2008 financial crisis summary
The 2008 financial crisis can be summarised by three important lessons that investors, consumers and governments learnt:
- Too big to fail: the financial crisis showed us that there are many banks that are so large and so interconnected that their failure will result in a disaster for the greater economic system. This is why so many governments bailed out large banks. To avoid such a crisis again, there are many acts and regulations that require banks with assets over $50 billion to stress test and keep them under control from speculative bets.
- Generous risky lending: generous loans were handed out in an overheating housing market in 2008. Lending has become much tighter than before. There are many more requirements to qualify for a mortgage.
- Moral hazard: this refers to where individuals make decisions despite potential risks, knowing that they won’t be liable for any losses. Financial institutions, particularly investment banks, could’ve had all the blame passed onto them. Banks behaved badly, yet none were charged or indicted with any crimes.
The 2008 Financial Crisis is a good case study to keep in mind for your exams as it can be applied to many different topics in economics. Test your understanding of this crisis with the flashcards or move on to learn about other significant recessions.
2008 Financial Crisis - Key takeaways
The 2008 financial crisis was caused by the rapid pace at which subprime mortgages were sold and the low lending standards.(Video) Aging reversed? Testing the information theory of aging.

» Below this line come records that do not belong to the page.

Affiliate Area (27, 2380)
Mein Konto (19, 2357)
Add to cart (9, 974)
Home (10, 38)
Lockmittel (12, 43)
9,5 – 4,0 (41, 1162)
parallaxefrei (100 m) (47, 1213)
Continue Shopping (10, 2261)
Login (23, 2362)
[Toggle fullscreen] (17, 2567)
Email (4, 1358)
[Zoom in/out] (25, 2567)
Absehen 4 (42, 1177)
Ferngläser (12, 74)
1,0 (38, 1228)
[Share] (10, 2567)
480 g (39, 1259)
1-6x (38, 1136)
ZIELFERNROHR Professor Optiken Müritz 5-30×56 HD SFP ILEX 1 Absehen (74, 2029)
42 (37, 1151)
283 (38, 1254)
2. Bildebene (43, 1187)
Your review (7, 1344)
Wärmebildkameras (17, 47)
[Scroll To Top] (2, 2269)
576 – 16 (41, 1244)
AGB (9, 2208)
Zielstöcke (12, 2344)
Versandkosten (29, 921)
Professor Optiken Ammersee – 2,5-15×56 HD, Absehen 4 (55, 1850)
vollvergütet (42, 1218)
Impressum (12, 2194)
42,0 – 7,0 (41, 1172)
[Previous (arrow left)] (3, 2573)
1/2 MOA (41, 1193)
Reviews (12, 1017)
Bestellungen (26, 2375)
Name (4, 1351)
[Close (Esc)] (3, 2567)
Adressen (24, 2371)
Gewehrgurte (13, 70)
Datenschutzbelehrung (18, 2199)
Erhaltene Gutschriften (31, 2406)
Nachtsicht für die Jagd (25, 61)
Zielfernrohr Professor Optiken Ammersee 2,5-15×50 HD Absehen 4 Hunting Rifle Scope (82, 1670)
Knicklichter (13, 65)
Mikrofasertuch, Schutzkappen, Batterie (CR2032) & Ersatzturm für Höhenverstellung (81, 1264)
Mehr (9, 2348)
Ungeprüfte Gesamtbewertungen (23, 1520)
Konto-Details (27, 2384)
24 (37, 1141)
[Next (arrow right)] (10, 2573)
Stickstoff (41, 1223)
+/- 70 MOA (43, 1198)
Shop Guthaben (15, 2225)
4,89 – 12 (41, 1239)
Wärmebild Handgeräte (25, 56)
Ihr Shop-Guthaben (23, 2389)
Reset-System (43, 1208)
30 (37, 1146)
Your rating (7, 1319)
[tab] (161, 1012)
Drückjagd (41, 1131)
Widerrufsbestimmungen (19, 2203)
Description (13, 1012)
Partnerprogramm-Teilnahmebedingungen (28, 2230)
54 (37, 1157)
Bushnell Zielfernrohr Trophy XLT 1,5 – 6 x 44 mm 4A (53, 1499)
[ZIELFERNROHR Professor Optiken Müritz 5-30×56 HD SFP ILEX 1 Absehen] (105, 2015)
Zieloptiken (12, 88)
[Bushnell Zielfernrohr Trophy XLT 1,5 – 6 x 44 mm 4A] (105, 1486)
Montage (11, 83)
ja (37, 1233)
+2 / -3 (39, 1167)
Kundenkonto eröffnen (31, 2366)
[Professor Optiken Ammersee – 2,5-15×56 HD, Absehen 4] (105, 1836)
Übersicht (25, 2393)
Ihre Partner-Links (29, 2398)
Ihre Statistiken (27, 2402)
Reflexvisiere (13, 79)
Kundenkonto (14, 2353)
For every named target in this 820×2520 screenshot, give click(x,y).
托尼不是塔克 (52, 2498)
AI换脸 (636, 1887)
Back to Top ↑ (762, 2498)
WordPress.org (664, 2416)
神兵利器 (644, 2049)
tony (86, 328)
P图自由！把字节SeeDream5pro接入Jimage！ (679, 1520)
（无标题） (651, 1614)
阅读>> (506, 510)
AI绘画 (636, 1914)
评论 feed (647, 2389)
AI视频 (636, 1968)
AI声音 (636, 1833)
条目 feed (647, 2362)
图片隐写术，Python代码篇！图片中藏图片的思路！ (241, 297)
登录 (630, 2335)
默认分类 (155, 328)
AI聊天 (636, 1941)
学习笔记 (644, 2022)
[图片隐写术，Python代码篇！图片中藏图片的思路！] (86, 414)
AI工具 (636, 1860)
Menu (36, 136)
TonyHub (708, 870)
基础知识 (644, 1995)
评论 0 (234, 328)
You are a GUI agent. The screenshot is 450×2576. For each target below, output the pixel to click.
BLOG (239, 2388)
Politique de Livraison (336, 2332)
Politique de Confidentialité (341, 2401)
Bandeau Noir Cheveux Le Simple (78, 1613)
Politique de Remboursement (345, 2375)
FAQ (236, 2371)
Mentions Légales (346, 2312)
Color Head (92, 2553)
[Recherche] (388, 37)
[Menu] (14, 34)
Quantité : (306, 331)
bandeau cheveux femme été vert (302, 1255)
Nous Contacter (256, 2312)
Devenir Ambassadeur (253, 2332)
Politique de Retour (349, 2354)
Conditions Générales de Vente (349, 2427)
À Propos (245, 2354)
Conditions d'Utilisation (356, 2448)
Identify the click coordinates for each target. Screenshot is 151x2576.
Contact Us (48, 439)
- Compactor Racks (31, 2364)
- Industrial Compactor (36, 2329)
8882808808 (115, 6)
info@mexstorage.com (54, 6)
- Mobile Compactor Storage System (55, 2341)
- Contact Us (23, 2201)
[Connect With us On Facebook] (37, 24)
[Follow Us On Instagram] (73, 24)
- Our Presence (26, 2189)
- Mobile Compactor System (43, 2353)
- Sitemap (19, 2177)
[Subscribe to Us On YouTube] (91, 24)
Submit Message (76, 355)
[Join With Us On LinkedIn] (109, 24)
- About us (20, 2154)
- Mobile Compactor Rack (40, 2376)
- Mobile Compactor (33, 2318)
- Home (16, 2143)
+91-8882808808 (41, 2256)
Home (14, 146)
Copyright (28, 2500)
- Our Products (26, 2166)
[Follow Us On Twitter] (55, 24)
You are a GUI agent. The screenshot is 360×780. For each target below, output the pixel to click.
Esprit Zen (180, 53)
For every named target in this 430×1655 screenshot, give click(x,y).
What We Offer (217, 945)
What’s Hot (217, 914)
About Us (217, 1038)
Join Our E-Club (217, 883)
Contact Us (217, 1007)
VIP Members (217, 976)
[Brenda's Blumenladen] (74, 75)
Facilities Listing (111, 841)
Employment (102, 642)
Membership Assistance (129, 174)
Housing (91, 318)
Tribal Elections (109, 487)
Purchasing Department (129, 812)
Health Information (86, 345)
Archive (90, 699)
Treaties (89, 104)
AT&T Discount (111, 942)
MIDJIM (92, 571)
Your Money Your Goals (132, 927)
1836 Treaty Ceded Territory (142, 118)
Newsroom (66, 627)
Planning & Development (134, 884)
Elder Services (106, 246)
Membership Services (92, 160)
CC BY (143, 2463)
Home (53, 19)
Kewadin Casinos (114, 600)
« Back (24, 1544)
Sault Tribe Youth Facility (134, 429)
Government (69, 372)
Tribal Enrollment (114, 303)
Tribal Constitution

The lending and subprime mortgages led to the creation of a housing bubble. The burst of the bubble resulted in many struggling to repay mortgages, causing defaults on mortgage repayments and a fall in property prices and asset values.
The financial crisis resulted in high unemployment rates in the US and many countries experienced low economic growth.
Countries like Greece and Ireland experienced high debt, large bank failures, and defaulting on loan repayments.
More than $2 trillion was lost from the 2008 financial crisis and many economies struggled to get back to pre-2008 economic growth levels.
This crisis has taught many the importance of regulating the financial market, the large risk of over-lending, and the importance of high loan requirements.
1. Adam Davidson, ‘How AIG fell apart’, Reuters, 2008.
2. Lindsey K. Hanson and Timothy J. Essenburg, The New Faces of American Poverty: A Reference Guide to the Great Recession, 2014.
3. John Weinberg, ‘The Great Recession and its Aftermath’, Federal Reserve History, 2009.